Since the state gives me no role in the dissolution of a marriage, I would rather have no legal role in its creation. I tell couples I am a master of ceremonies for most of the ceremony while they marry each other. When I “pronounce” I am not creating the marriage, I am commenting on what has just happened.

Since Texas is a common law state, if a couple state in public that are married and then live together, they are married. My only priestly role is the blessing at the end.

My stance on this also makes it much easier to sort out those couples who really want the blessing of the church in contrast to those looking for a venue.

Gary Gilbert

I found this odd: “Know also that not all gay and lesbian couples are seeking to be married by the state…” In New York State a married couple gets about 1324 rights and protections and about 1138 at the federal level. If one has children, marriage can make a big difference.

Of course, there are couples for whom marriage is a bad financial decision, such as where one of the parties needs state aid. But in general, marriage offers lots of protection. I don’t know why the bishop had to say this.

Gary Paul Gilbert

Gary Gilbert

The solution to the problem of civil and church law being different would be to reform church law so that same-sex couples were treated like all other couples.

I have never sought a church wedding because I wouldn’t accept second-class treatment. Murdoch and I have an act of marriage from Montreal which treats us like all other couples.

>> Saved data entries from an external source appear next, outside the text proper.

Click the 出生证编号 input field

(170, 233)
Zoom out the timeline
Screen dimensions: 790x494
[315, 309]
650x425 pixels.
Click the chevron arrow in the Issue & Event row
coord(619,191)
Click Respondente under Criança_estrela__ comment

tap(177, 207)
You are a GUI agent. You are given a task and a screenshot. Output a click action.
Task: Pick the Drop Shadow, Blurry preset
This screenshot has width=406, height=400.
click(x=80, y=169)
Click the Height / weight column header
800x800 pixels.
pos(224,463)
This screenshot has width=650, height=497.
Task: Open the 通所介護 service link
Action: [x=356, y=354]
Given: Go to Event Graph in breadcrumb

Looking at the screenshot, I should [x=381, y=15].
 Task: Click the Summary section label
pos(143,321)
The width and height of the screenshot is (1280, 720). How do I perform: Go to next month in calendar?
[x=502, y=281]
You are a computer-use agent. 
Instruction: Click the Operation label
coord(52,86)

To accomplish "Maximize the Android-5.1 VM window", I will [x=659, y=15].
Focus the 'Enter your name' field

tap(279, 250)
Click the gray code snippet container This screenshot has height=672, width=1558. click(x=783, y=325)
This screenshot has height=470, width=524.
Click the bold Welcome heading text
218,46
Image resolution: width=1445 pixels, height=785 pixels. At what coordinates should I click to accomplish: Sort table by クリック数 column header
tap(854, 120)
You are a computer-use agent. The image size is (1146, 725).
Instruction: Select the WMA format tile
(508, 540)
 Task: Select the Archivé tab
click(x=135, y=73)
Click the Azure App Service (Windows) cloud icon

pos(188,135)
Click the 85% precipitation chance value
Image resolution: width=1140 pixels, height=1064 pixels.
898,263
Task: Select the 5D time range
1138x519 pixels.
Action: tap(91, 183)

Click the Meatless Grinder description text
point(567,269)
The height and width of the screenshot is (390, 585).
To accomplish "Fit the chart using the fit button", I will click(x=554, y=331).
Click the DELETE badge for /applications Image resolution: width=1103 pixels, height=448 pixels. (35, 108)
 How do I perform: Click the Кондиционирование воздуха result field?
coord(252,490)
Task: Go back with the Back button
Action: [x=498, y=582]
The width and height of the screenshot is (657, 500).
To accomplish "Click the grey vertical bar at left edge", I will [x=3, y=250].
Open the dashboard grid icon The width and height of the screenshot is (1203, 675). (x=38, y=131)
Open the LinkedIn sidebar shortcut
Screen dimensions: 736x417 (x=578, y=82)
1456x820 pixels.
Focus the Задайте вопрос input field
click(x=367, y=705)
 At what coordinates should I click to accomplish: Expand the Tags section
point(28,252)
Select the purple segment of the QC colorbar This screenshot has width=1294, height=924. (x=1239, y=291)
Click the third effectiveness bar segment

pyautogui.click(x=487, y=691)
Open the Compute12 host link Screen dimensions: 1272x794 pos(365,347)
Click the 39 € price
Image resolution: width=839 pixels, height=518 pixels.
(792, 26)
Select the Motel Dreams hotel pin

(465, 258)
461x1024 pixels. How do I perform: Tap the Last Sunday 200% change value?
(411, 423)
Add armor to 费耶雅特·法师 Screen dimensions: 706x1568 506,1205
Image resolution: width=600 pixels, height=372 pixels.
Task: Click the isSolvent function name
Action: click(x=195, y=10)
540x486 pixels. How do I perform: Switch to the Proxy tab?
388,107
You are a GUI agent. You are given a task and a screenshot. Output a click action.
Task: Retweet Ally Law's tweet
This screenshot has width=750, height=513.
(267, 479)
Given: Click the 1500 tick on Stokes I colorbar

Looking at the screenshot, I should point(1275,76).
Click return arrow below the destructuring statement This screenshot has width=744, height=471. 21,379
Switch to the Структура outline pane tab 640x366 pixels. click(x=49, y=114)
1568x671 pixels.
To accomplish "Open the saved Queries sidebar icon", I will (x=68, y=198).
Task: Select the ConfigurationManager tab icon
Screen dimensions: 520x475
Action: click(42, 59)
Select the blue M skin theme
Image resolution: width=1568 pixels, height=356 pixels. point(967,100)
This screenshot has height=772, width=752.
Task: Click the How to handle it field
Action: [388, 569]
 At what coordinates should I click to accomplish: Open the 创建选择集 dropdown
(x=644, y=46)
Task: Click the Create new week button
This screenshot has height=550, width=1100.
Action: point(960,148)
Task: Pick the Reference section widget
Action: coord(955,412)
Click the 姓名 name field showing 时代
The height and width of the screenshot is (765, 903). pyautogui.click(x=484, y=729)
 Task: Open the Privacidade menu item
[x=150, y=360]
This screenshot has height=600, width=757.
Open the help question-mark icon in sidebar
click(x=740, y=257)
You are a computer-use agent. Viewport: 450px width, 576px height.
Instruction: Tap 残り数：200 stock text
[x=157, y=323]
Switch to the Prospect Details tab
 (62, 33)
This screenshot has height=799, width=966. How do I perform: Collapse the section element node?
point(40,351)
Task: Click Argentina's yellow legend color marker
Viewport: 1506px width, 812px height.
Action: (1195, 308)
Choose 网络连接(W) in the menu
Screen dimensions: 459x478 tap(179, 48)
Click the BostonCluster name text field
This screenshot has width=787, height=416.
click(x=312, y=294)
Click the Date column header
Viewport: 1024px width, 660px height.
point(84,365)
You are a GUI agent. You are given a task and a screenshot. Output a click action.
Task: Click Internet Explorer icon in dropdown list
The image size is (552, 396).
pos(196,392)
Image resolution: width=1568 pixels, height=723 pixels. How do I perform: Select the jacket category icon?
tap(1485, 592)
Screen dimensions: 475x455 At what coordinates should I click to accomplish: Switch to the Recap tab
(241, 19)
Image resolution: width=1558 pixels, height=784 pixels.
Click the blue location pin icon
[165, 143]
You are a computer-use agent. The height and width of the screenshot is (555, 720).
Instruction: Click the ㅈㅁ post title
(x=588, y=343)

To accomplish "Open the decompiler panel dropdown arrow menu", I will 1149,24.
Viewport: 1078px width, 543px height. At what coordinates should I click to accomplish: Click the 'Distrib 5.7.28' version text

Civil marriage is generally entered into differently from civil unions and domestic partnerships. Civil unions and domestic partnerships are contracts, which can be signed by the parties on different days. The couple need not appear together, whereas marriage requires the presence of both parties. Both must promise to take each other as spouses.

A case can be made for the church to get out of the civil marriage business, but doing so now looks homophobic.

Gary Paul Gilbert

Ann Fontaine

Yes – Paul – interesting and the same pattern when any disenfranchised group becomes part of the dominant group — note professions where women now have a place – salaries go down.

tobias haller

Michael, I don’t disagree about the wisdom of at least actively exploring separating church and state in this area, as is true in much of Europe and the rest of the world.

However, I’m not sure you are correct about the effect of signing the license. You may be correct that the law is different in MD and CA, but in NY the law is clear that the marriage is solemnized by the exchange of vows and the declaration that the couple is married. They are married from that moment. The signing of the license “certifies” that the solemnization of marriage has taken place but it does not “make” the marriage. In NY too we can be fined for not filing the license — but that would not mean the couple are not married.

As far as the liturgy goes, the “moment” is established by the liturgy itself: as the officiant declares that since the couple have done the requisite things they are now married.

In NY law it is this moment that establishes that the marriage has happened. Failure to sign the license will bring a fine to the officiant, but will not void the marriage, at least as I understand NY law.

But I agree that I would just as soon not be an agent of the state in all of this. Historically, marriage is a civil phenomenon that the church blesses; the entanglement of the Middle Ages and the Counter-Reformation notwithstanding!